ESTRATTO DEL TESTO:
==============================
Qui ci sono anche delle piante di Malvasia, quella toscana e altri tipi. C′è anche qualche pianta di Montonico, un’uva da tavola che veniva fatta appassire e messa più volte in forno con il pane. Si mangiava in campagna insieme alle olive.
Ne riparliamo lunedì mattina che adesso si è messo a piovere. Ci salutiamo con l′augurio di ritrovarci in un giorno di sole e poter tornare in vigna con più tranquillità.
Mi resta vicina, nonostante l’assenza, la voce di Vittorio che parla di un passato che gli appartiene e che descrive senza esaltazione ma così com’è accaduto, con le felicità e le sue arrabbiature. Come hanno un letto diverso le parole di chi da sempre ha vissuto la campagna e non se n’è mai allontanato. Forse più ingenue e meno riflessive ma attaccate alla pelle e intrise di sudore e di essenzialità. Un ricordo della voce di Natalino del Prete. Anche lui, come Vittorio, ripeteva di continuo il mio nome mentre mi parlava.
Lunedì il cielo è blu. In vigneto Vittorio e Anna insieme a qualche operaio stanno sistemando i tralci all’interno dei fili.
Mentre scatto qualche fotografia alle mie spalle sento la voce di uomo.
Qui ci siamo innamorati e qui stiamo.
==============================
RICHIESTA DATA A:
Nel brano sulla vigna, con che cosa si mangiava in campagna il Montonico?
RICHIESTA DATA B:
Prosegui il brano sulla vigna a partire dal punto in cui si ferma.

MATERIALE FORNITO:
==============================
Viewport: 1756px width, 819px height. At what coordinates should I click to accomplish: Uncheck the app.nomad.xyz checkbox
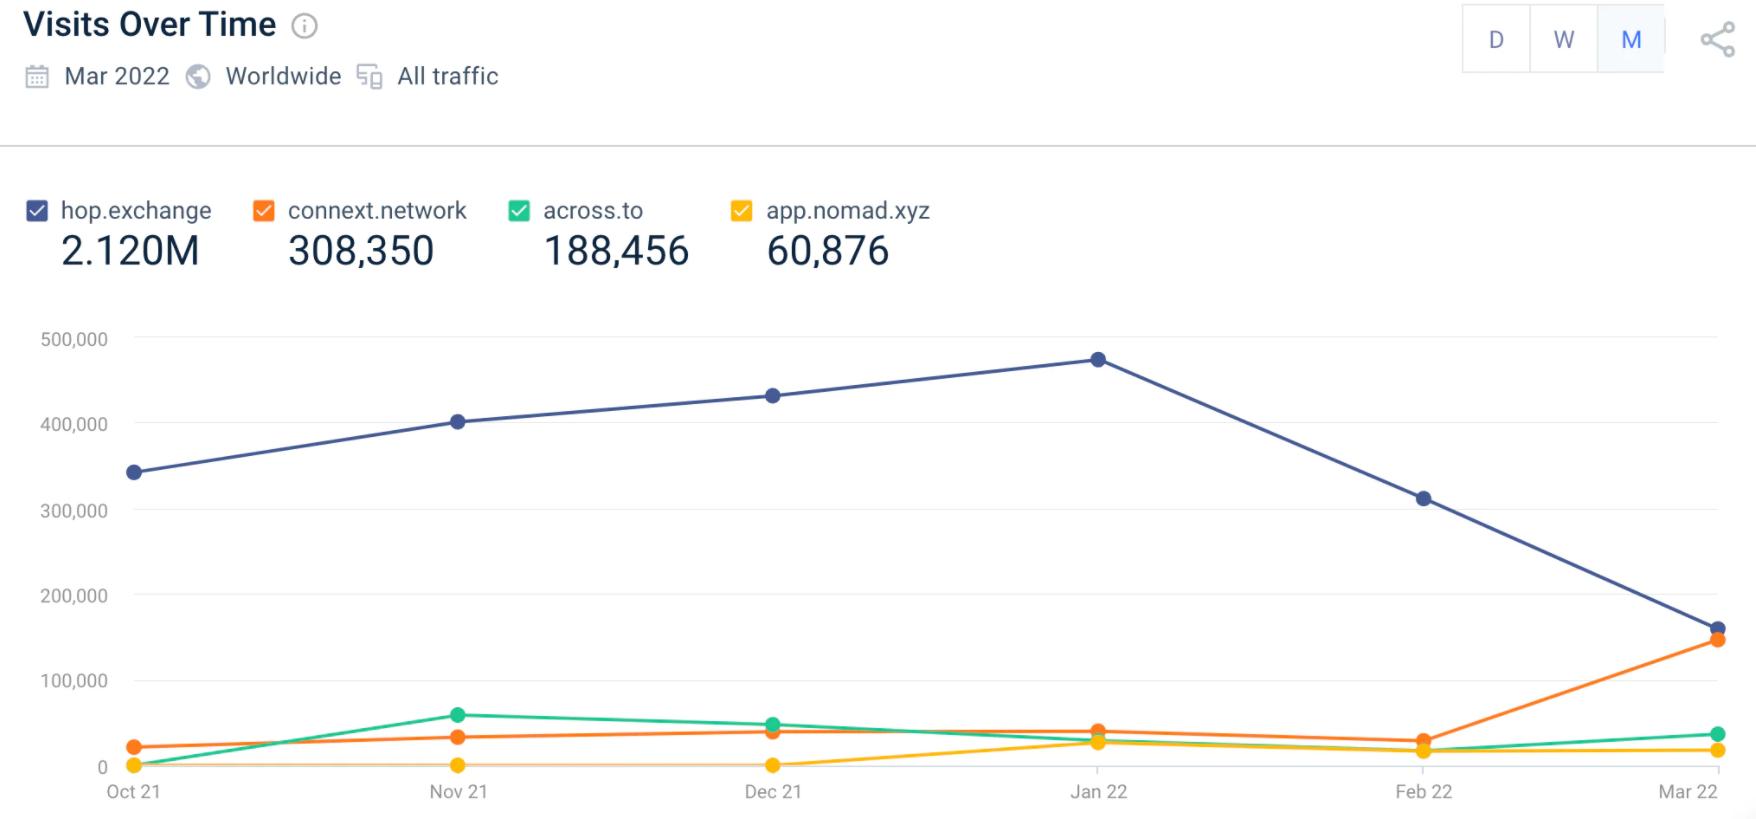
==============================
RISPOSTA ATTESA A:
Insieme alle olive.

RISPOSTA ATTESA B:
Sarà il sole ad aver portato allegria e serenità, sarà questa terra fertile e curata da buone mani, la natura docile delle colline, uno stare primordiale…
A casa Vittorio aiuta la moglie a preparare il pranzo.
Appesi ai muri, gli avi messi rispettosamente a guardare la nuova generazione che continua il lavoro.
Nonno Alfonso, i padri, gli zii…
Apriamo una bottiglia di Merlot. Quest′anno ne sono particolarmente fiero.
Anche Annalisa, dopo aver sistemato una noiosa parte burocratica, si unisce alla tavolata e alziamo i bicchieri in un augurio di salute.
Ed è salute quella che sento arrivare dal bicchiere. Una terrena e ferrea salute, fresca e semplice come i volti che ci guardano dall′alto e fatta di viscere profonde come sono le vene e la pelle delle mani nascoste nelle tasche delle giacche o tenute dietro la schiena in una fotografia di famiglia.